Menghadirkan investor investor guna memaksimalkan pengadaan pembangunan yang
lebih lanjut dengan didukung fasilitas fasilitas yang memadai.
Melakukan beberapa pengenalan pengenalan mengenai Situs Purbakala Sangiran kepada
publik nasional.
Museum Sangiran yang mempunyai 14.000 an koleksi fosil ini menawarkan tiga titik
wisata purba yang menakjubkan. Di museum I, pengunjung dapat menyaksikan pameran
fosil-fosil asli dan peralatan manusia purbakala. Kemudian dimuseum II dihadirkan 12
langkah kemanusiaan, mulai dari terciptanya alam, terbentuknya kepulauan Indonesia dan
Jawa, kedatangan manusia pertama, proses evolusi sekitar 1,5 juta tahun lalu dan
perkembangannya hingga menjadi manusia modern. Sedang museum III dipertunjukkan
tentang zaman keemasan Homo Erectus Sangiran yang bterjadi sekitar 500.000 tahun .
Pengumpulan fosil fosil Sangiran tidak terlepas dari peran serta Masyarakat
Krikilan. Peresmian pada tanggal 15 Desember 2011 bertepatan dengan peristiwa lima tahun
silam 15 Desember 2006, waktu itu terjadi peristiwa penting di Meridian Mexico, dimana
Pemerintah Indonesia menerima tanda pengesahan Situs Sangiran ditetapkan sebagai warisan
dunia. Bupati Sragen mengharapkan Situs Sangiran yang sangat membanggakan namun
kadang kurang dikenal oleh masyarakat Sragen sendiri mengharapkan agar bisa dinikmati
oleh semua kalangan tidak hanya kalangan peneliti. Sragen telah menjadi City of Java Man
yang memiliki situs yang mengungkap rahasia sejarah manusia purba. Di situs kebanggaan
ini memuat cerita tak terputus sejarah perjalanan manusia purba hingga menjadi manusia
modern. Dan di tanah yang telah berusia lebih dari 1,8 juta tahun ini ternyata masih banyak
menyimpan fosil-fosil purba yang bisa digali, peran serta masyarakat sangat diperlukan untuk
menemukan fosil-fosil ini dan menyerahkannya kepada pemerintah Indonesia.

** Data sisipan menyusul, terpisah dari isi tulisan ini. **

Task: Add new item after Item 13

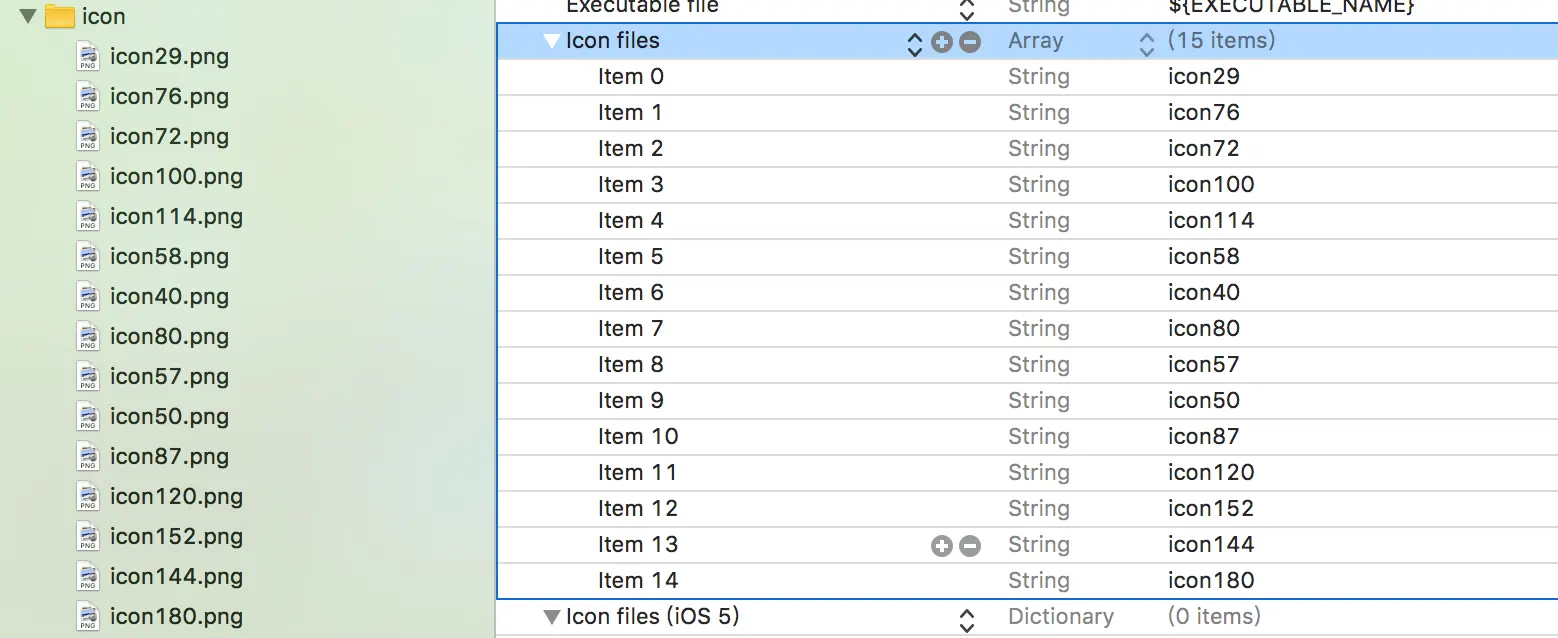Action: 941,545
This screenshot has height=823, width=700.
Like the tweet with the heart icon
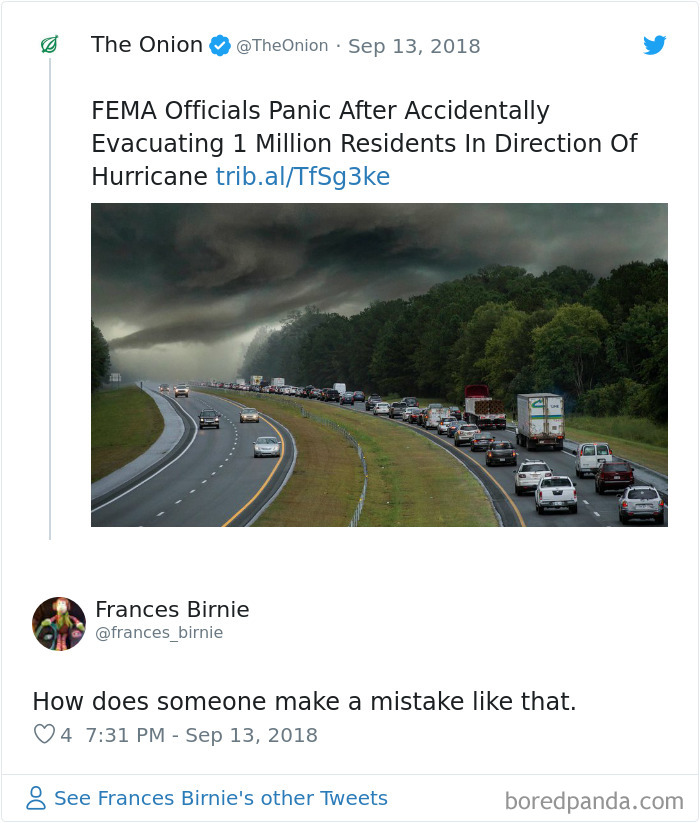(44, 735)
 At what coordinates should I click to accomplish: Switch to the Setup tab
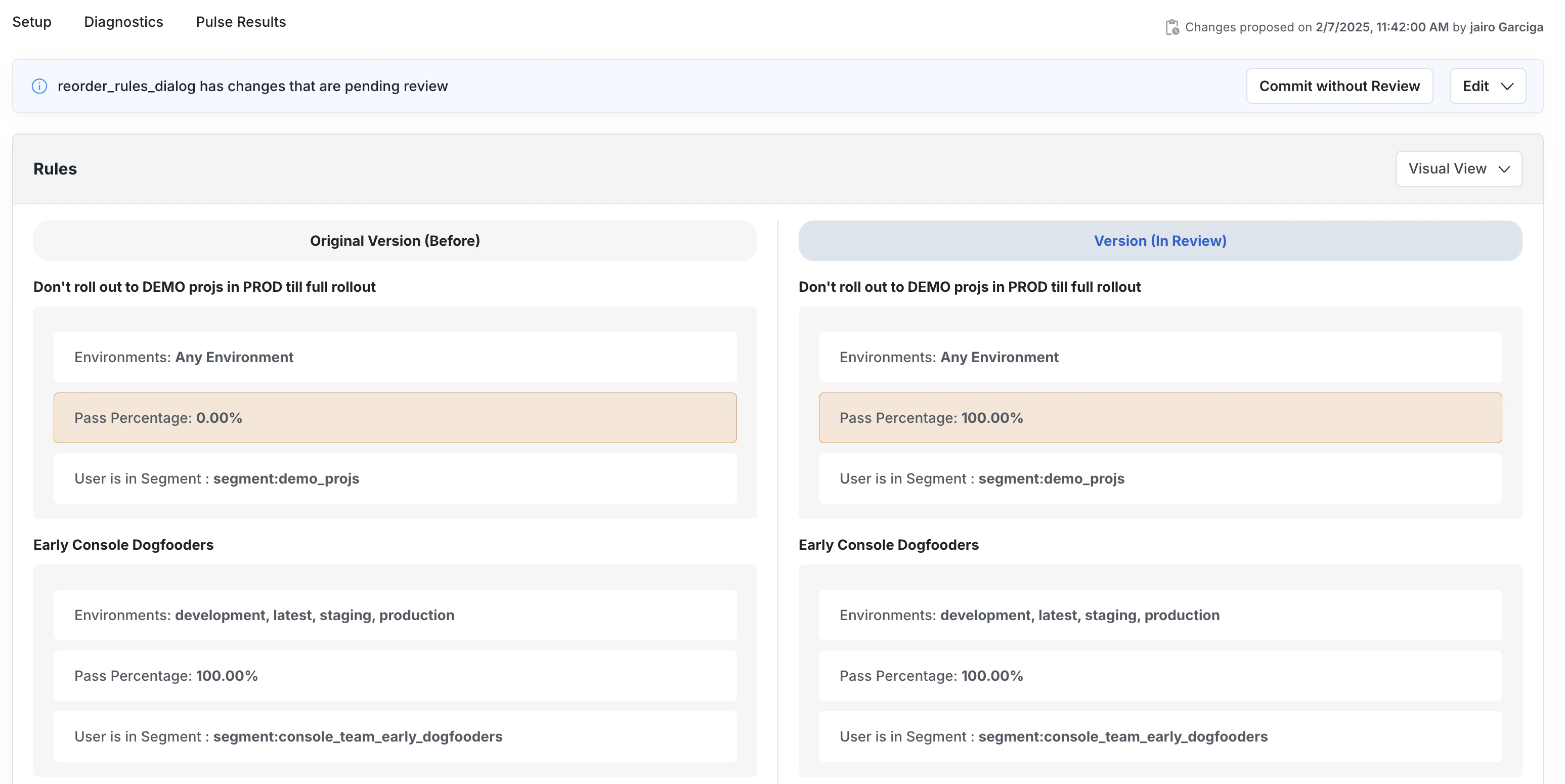pos(31,22)
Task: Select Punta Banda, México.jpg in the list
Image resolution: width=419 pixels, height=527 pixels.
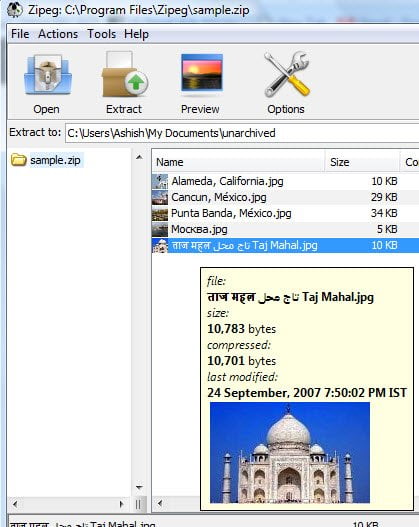Action: tap(285, 213)
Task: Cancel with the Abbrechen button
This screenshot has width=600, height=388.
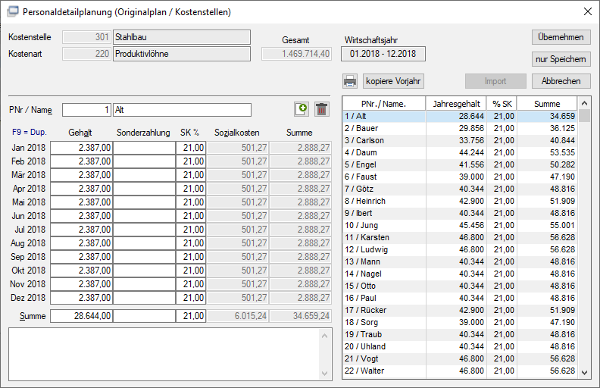Action: pyautogui.click(x=561, y=81)
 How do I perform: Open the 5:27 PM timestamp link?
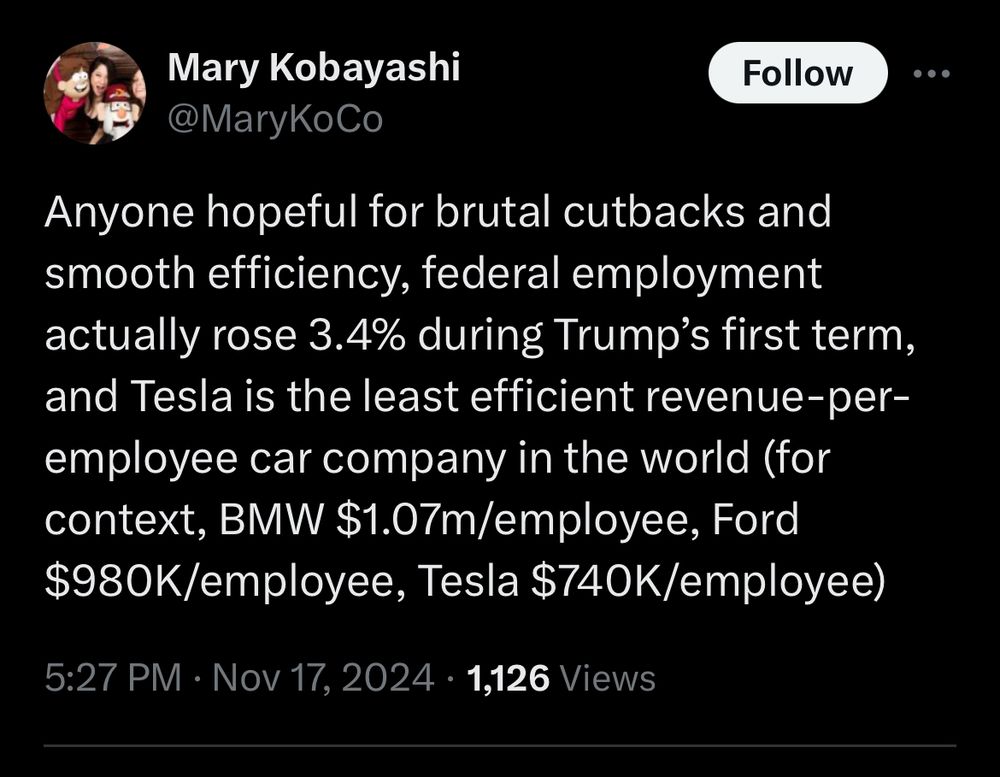point(113,678)
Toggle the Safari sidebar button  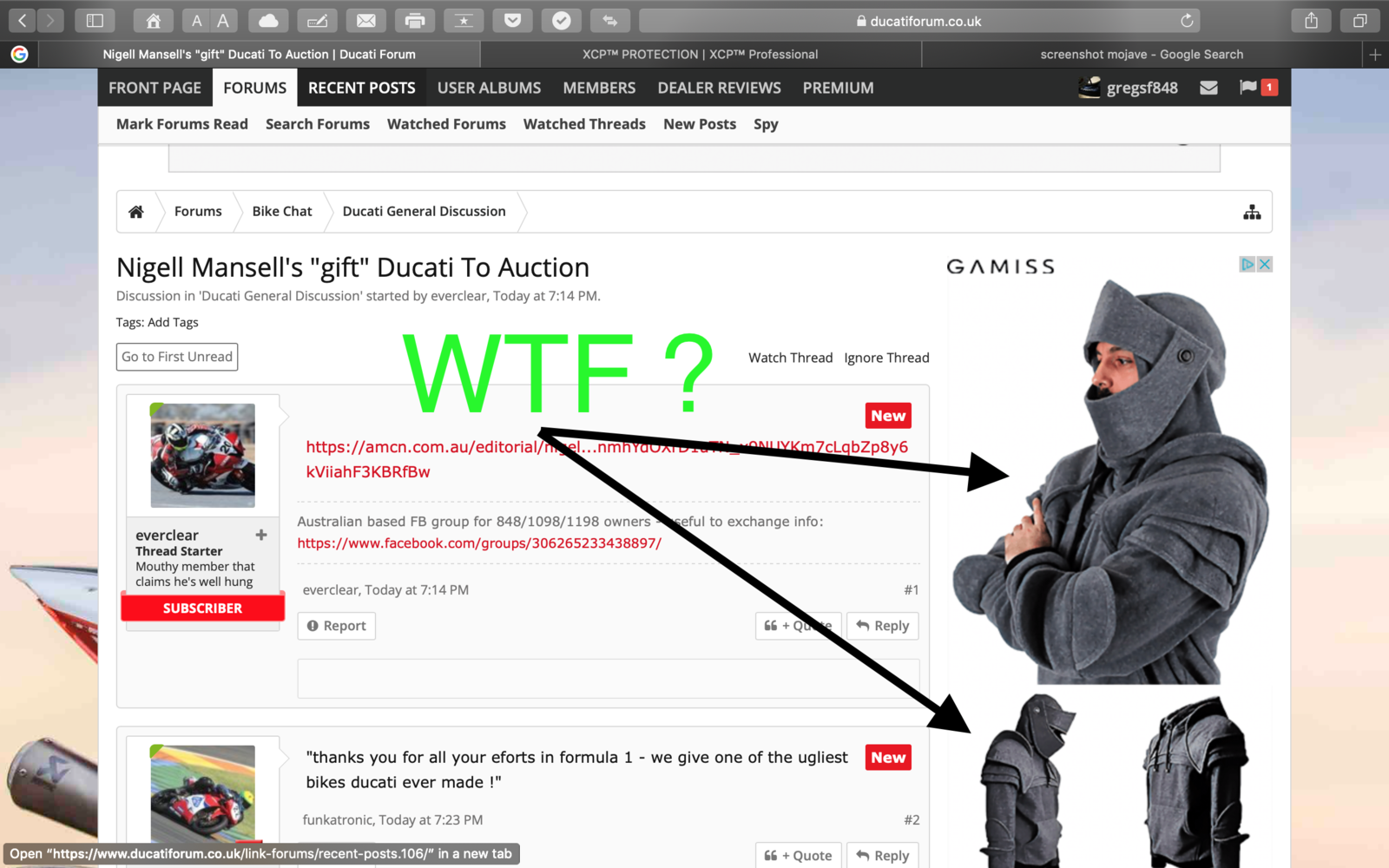point(95,21)
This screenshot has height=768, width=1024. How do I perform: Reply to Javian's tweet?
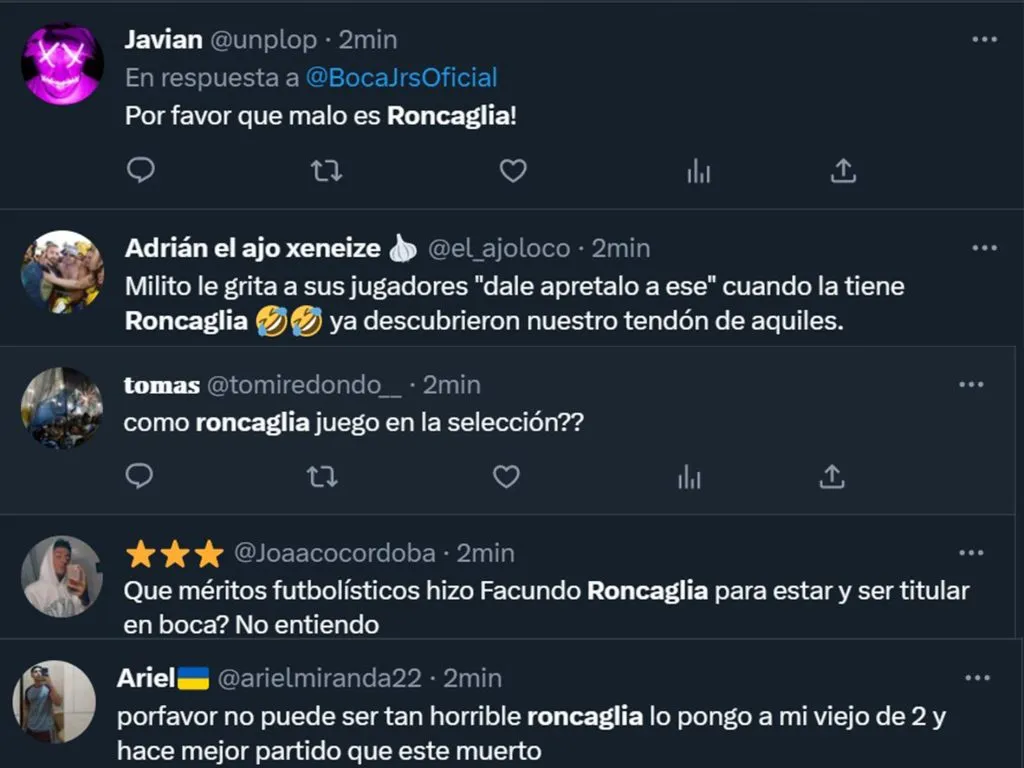(141, 171)
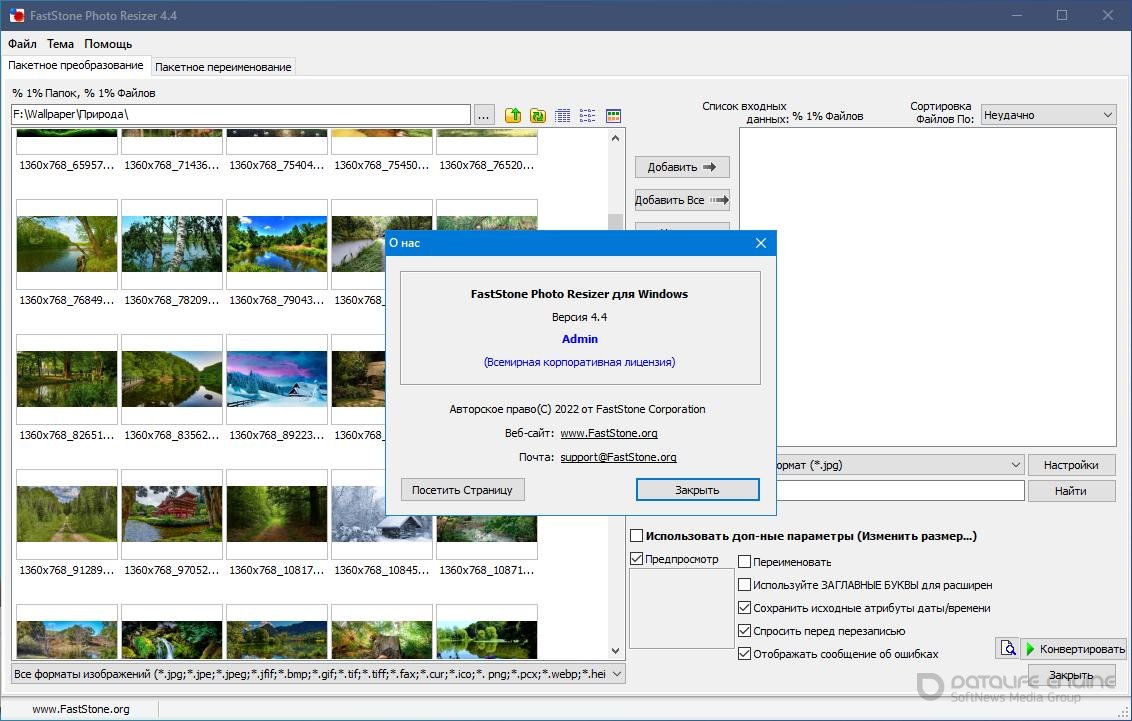Viewport: 1132px width, 721px height.
Task: Open the Файл menu
Action: pos(22,44)
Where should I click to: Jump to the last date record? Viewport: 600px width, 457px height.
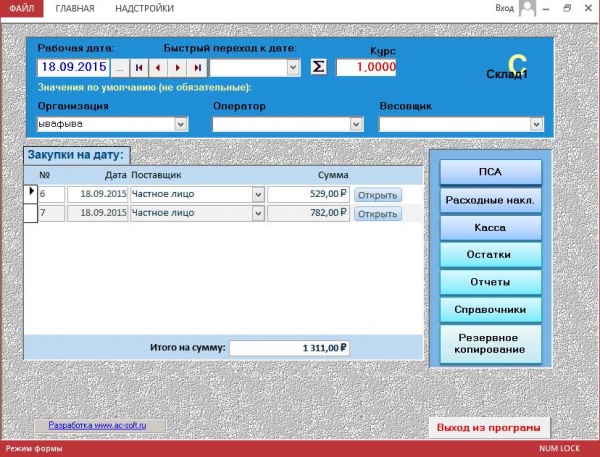197,68
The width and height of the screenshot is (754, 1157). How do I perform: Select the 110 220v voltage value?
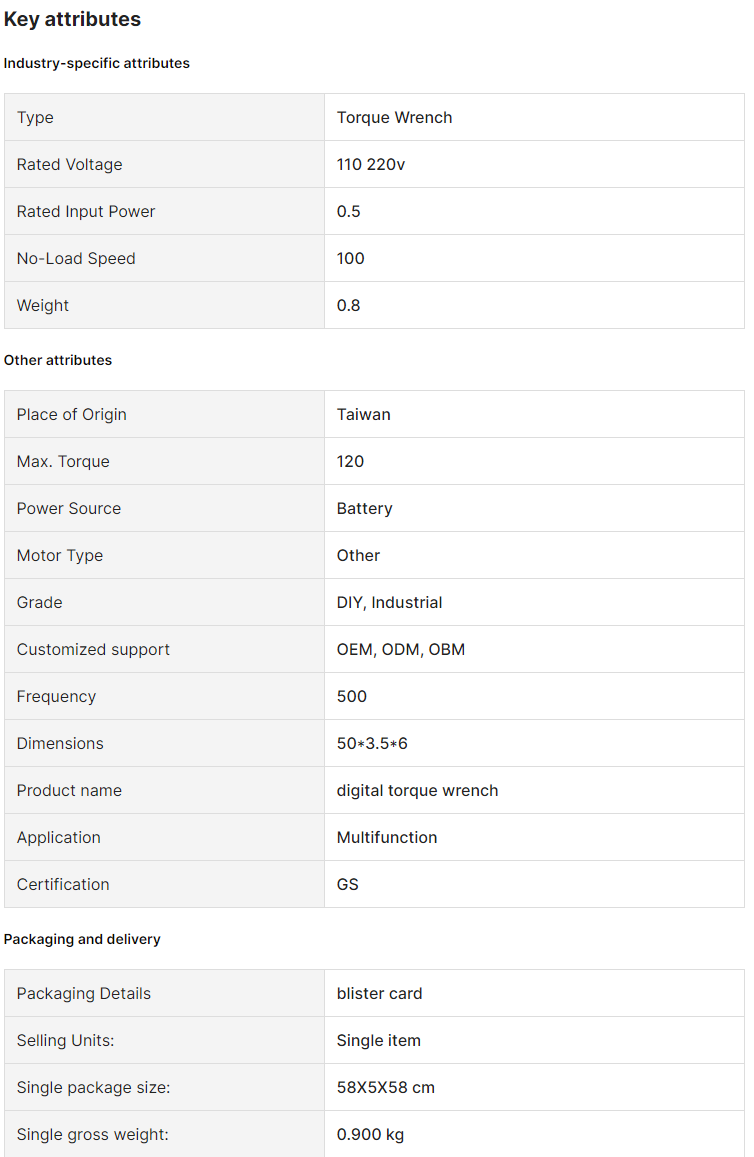371,164
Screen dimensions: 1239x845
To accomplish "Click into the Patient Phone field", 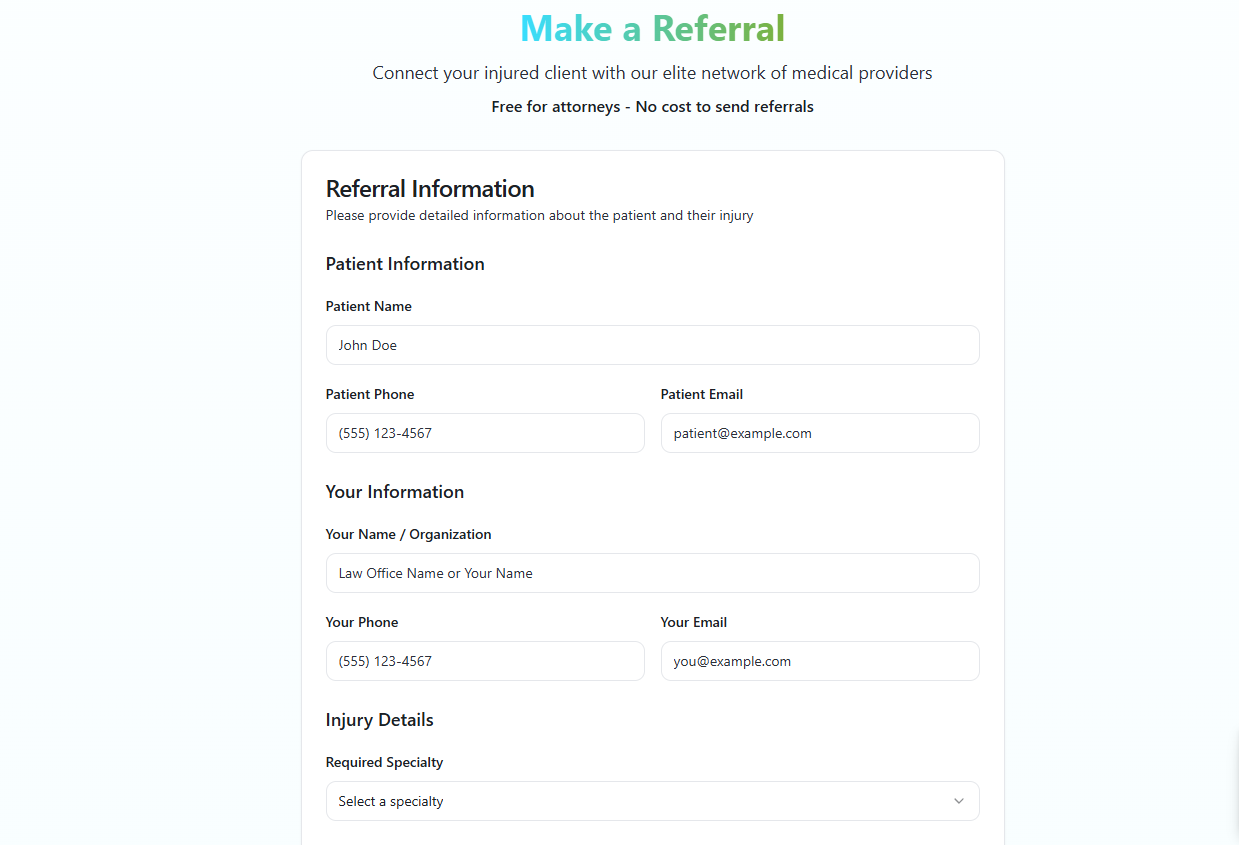I will [x=485, y=433].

Sumber : http://h-argio-no.blogspot.co.id/2012/12/makalah-situs-sangiran.html di akses pada tgl 07/05/17 jam


18:44

C. SARAN
Sebagai warga negara yang baik dan khususnya kita sebagai mahasiswa harus bisa
melestarikan kekayaan budaya baik itu wisata maupun sejarah bangsa. Agar tidak punah oleh
waktu. Selain itu kita juga harus bisa menjaganya agar tetap lestari dan berkembang.